コラム
月60時間超の時間外割増率の引上げ(2023年4月改正)
2022.06.23
●こんにちは、グレース・パートナーズの佐佐木由美子です。
紫陽花が美しい時期になりましたが、いかがお過ごしでしょうか。
さて、今回は中小企業における時間外労働の割増率が引き上げられる改正について取り上げます。
●2023年4月1日から、中小企業において、月60時間を超える時間外労働の割増賃金率が引き上げられます。
現在(2023年3月31日まで)は、1か月の時間外労働が60時間を超える場合も、中小企業において割増賃金率は25%でよいことになっています。
ただし、大企業については、月60時間を超える場合は50%以上の割増率が義務付けられています。中小企業においては、事実上この引上げが猶予されていました。
ここでいう中小企業とは、(1)資本金の額又は出資の総額、または(2)常時使用する労働者数において、以下の基準を満たすかどうかで判断されます。

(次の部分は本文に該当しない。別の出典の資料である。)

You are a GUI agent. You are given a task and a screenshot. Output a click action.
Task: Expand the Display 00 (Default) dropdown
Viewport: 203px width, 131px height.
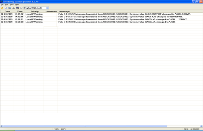(x=47, y=8)
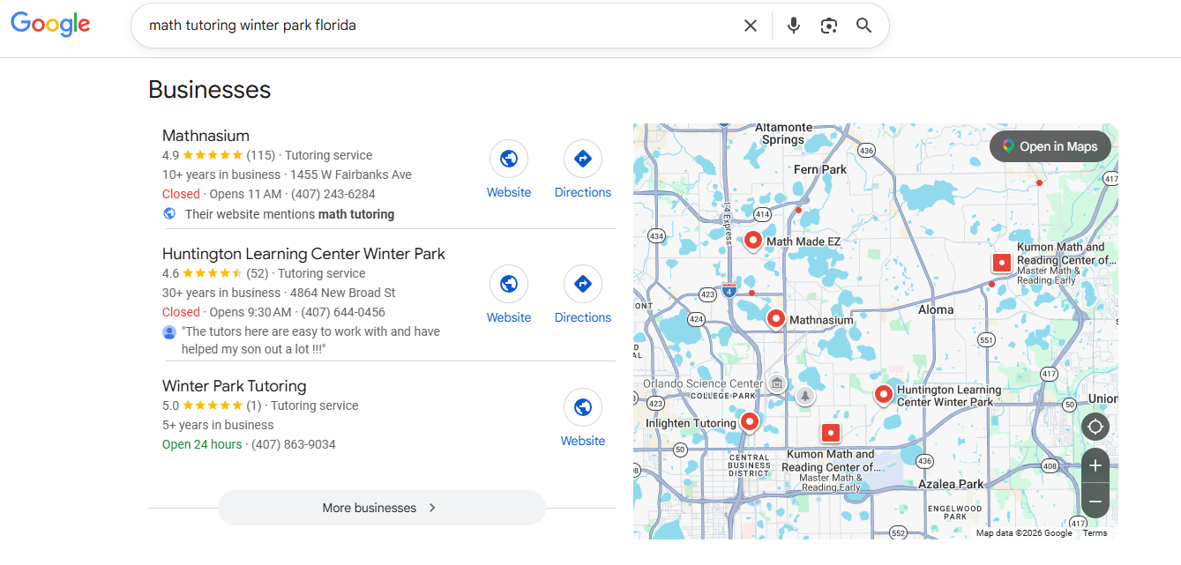Get Directions to Huntington Learning Center
This screenshot has width=1181, height=565.
click(582, 285)
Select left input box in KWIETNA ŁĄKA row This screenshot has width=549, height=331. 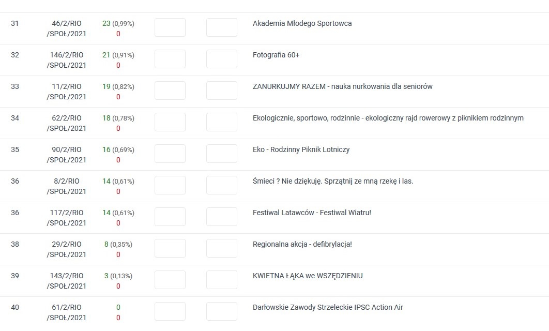[x=170, y=280]
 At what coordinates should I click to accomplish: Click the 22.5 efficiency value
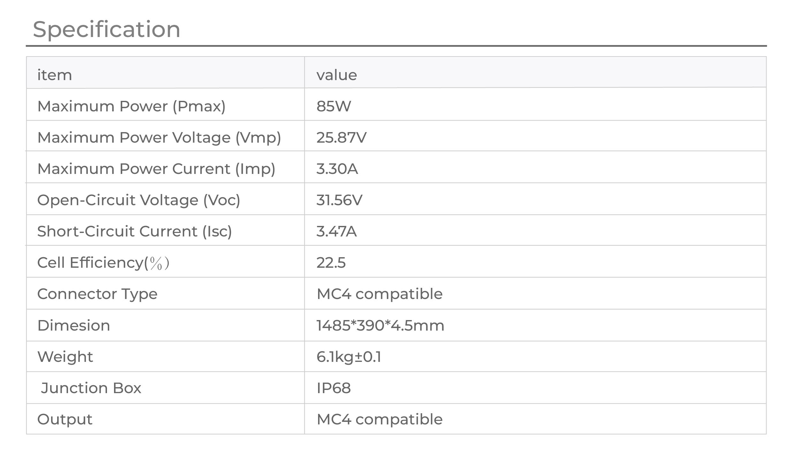point(331,263)
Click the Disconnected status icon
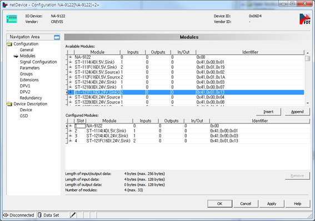Viewport: 315px width, 221px height. [x=6, y=215]
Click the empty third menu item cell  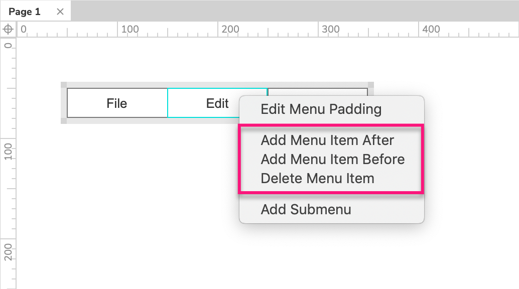(x=317, y=92)
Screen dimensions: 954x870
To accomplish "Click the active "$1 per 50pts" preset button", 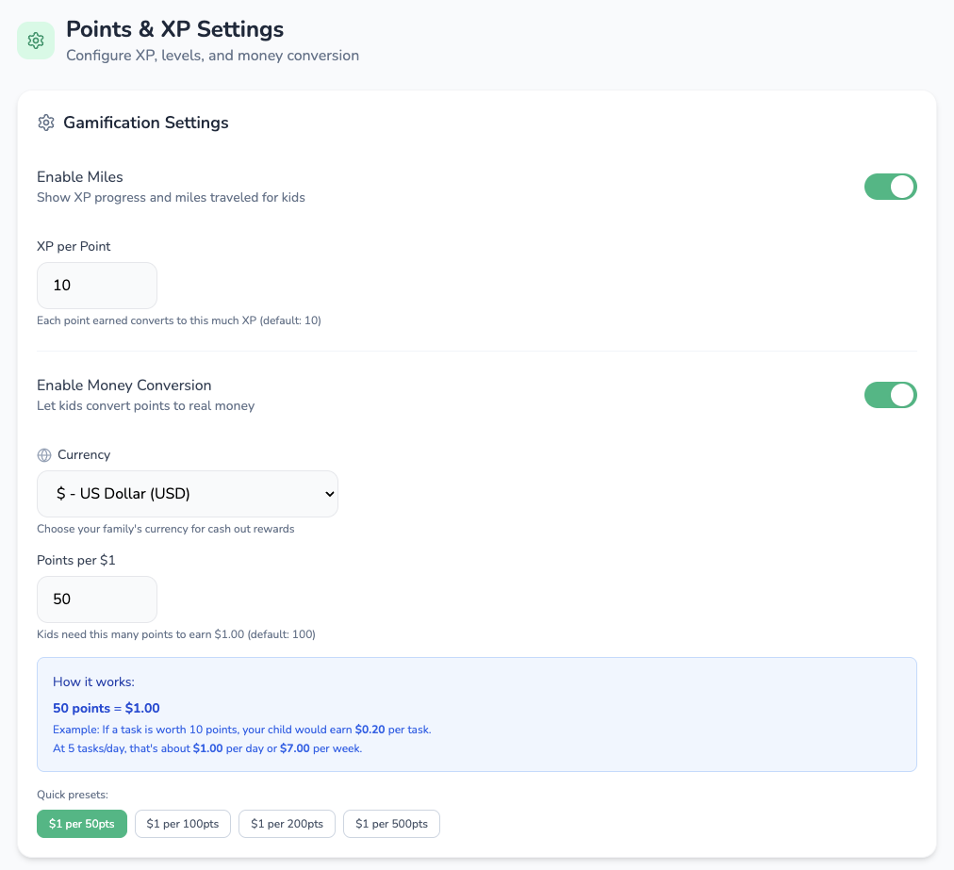I will (81, 823).
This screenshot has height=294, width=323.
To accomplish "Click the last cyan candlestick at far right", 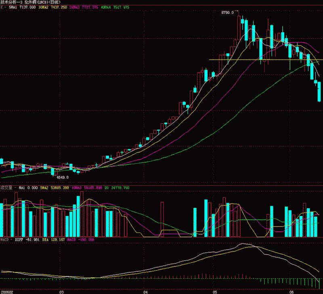I will tap(319, 92).
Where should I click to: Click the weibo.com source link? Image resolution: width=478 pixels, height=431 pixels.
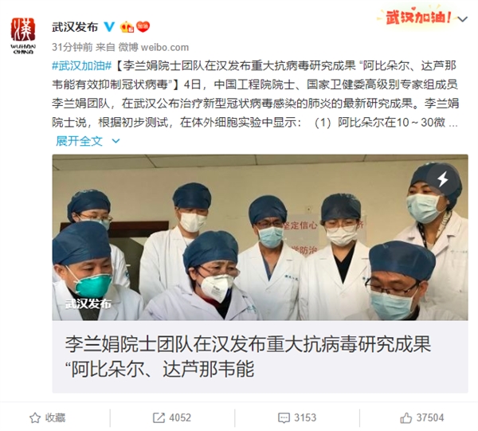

【小売業】 (1)5,000万円以下 または (2)50人以下
【サービス業】 (1)5,000万円以下 または (2)100人以下
【卸売業】 (1)1億円以下 または(2)100人以下
【上記以外のその他の業種】(1)3億円以下 または(2)300人以下
●具体的に、2023年4月1日から労働させた時間が割増賃金の引上げ対象となります。
月60時間を超える時間外労働とは、法定労働時間(原則1週40時間、1日8時間を超える労働時間)を超えるものを指します。
時間外労働が恒常的に多い事業所は、特にご注意ください。
深夜労働(22時~5時)の割増率は変わりませんが、月60時間を超える時間外労働が深夜の時間帯にある場合、
深夜割増賃金率25% + 時間外割増賃金率50% = 75%
となります。
ところで、月60時間の時間外労働の算定には、法定休日に行った労働時間は含まれません。法定休日に労働した場合の割増率は35%となります(変更ありません)。
ただし、法定外休日に行った労働は60時間超に含まれるので、ご留意ください。
たとえば、法定休日を日曜日と定めている場合で、所定休日の土曜日に5時間労働させたときは、この5時間は月60時間を超える時間外労働に含めて計算します。
なお、月60時間を超える法定時間外労働を行った労働者の健康を確保するために、引上げ分の割増賃金を支払う代わりに有給の休暇(代替休暇)を付与することもできます。
割増賃金率の引上げに合わせて、今後は就業規則(賃金規程)の変更が必要になります。
まだ少し先になりますが、時間外労働が60時間以下の場合と、60時間超の場合における割増賃金率をそれぞれ規定する必要があることを覚えておいてください。